Unification

https://en.wikipedia.org/wiki/Unification_(computer_science)

Unification is an algorithmic process of solving equations between symbolic expressions.

Depending on which expressions (terms) are allowed to occur in an equation set (also called unification problem), and which expressions are considered equal, several frameworks of unification are distinguished.

If higher-order variables, that is, variables representing functions, are allowed in an expression, the process is called higher-order unification, otherwise first-order unification.

If a solution is required to make both sides of each equation literally equal, the process is called syntactic or free unification, otherwise semantic or equational unification or unification modulo theory.

A solution of a unification problem is denoted as a substitution, that is, a mapping assigning a symbolic value to each variable of the problem's expressions.

A unification algorithm should compute for a given problem a complete, and minimal substitution set, that is, a set covering all its solutions, and containing no redundant members.
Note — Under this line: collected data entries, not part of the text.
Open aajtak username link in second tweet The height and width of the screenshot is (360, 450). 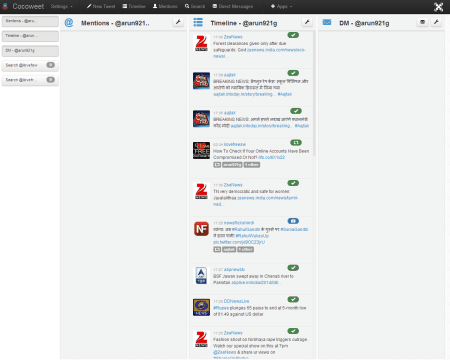tap(230, 75)
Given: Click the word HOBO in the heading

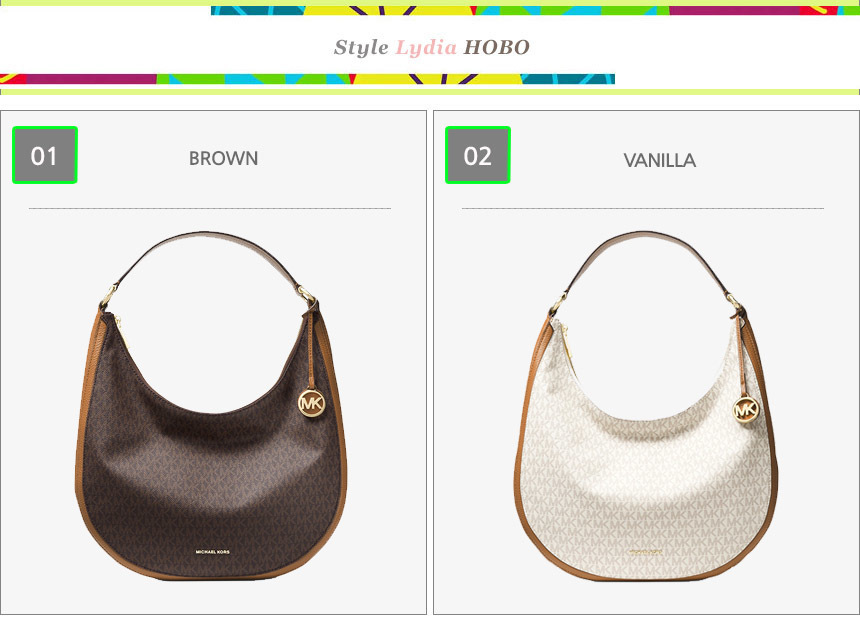Looking at the screenshot, I should pyautogui.click(x=497, y=48).

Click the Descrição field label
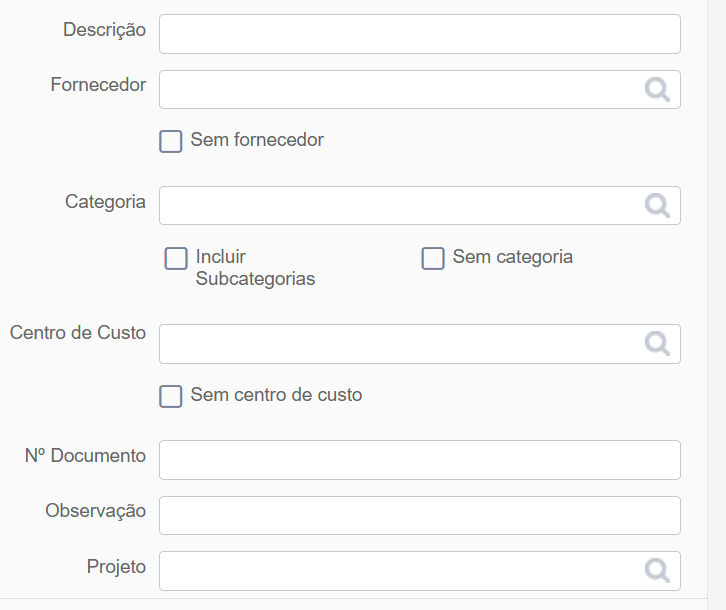click(x=105, y=30)
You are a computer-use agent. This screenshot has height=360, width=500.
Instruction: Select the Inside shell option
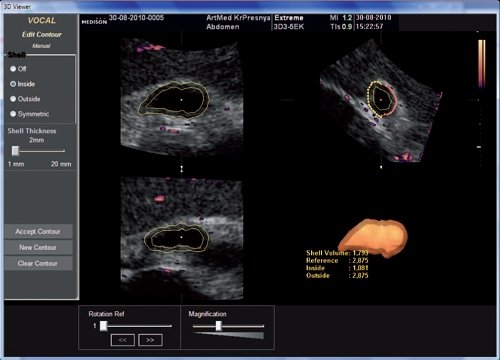[13, 84]
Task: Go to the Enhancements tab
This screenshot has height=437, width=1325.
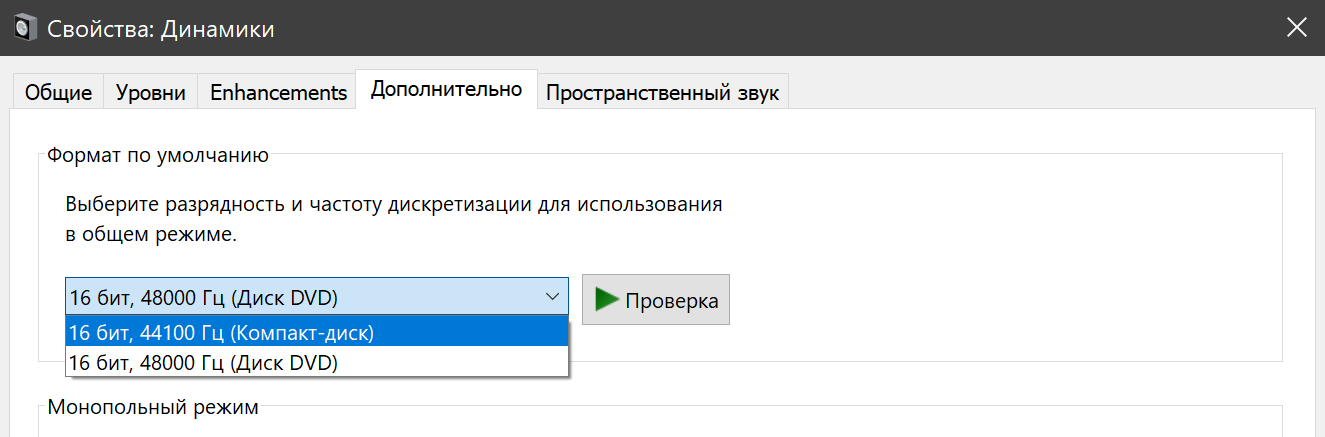Action: point(277,93)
Depending on the framework, a complete and minimal substitution set may have at most one, at most finitely many, or possibly infinitely many members, or may not exist at all.

In some frameworks it is generally impossible to decide whether any solution exists.

For first-order syntactical unification, Martelli and Montanari gave an algorithm that reports unsolvability or computes a complete and minimal singleton substitution set containing the so-called most general unifier.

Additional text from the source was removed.